> What to do
In the entries below, return only the line containing "The image size is (800, 413)." and those after it, exactly, through the last line.

> Data records
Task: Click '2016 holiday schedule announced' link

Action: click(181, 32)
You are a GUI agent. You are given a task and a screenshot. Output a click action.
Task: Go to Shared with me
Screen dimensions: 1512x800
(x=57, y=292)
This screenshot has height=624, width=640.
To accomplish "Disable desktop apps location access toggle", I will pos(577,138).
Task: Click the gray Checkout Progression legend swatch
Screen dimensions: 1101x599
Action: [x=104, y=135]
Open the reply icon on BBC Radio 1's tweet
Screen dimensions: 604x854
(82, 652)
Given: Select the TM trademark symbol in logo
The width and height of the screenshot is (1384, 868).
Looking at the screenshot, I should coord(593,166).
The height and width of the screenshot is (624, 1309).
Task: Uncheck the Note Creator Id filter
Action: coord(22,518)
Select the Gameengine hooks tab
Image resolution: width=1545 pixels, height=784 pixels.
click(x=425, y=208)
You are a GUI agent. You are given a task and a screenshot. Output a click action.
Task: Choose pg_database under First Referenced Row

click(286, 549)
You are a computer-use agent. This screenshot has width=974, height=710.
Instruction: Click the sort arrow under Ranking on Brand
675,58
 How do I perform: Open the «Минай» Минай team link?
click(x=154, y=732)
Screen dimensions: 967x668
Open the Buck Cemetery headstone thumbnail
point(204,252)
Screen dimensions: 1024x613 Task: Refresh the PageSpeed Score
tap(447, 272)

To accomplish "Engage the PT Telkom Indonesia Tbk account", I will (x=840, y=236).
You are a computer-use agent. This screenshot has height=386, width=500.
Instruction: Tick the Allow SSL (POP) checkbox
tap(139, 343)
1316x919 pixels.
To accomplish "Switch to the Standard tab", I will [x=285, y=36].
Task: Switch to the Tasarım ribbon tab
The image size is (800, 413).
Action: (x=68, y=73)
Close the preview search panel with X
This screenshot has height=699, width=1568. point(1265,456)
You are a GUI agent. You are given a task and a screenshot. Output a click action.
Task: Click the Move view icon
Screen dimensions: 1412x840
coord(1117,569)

> Answer for this exercise
The image size is (800, 413).
Action: (x=68, y=73)
Close the preview search panel with X
This screenshot has height=699, width=1568. point(1265,456)
You are a GUI agent. You are given a task and a screenshot. Output a click action.
Task: Click the Move view icon
Screen dimensions: 1412x840
coord(1117,569)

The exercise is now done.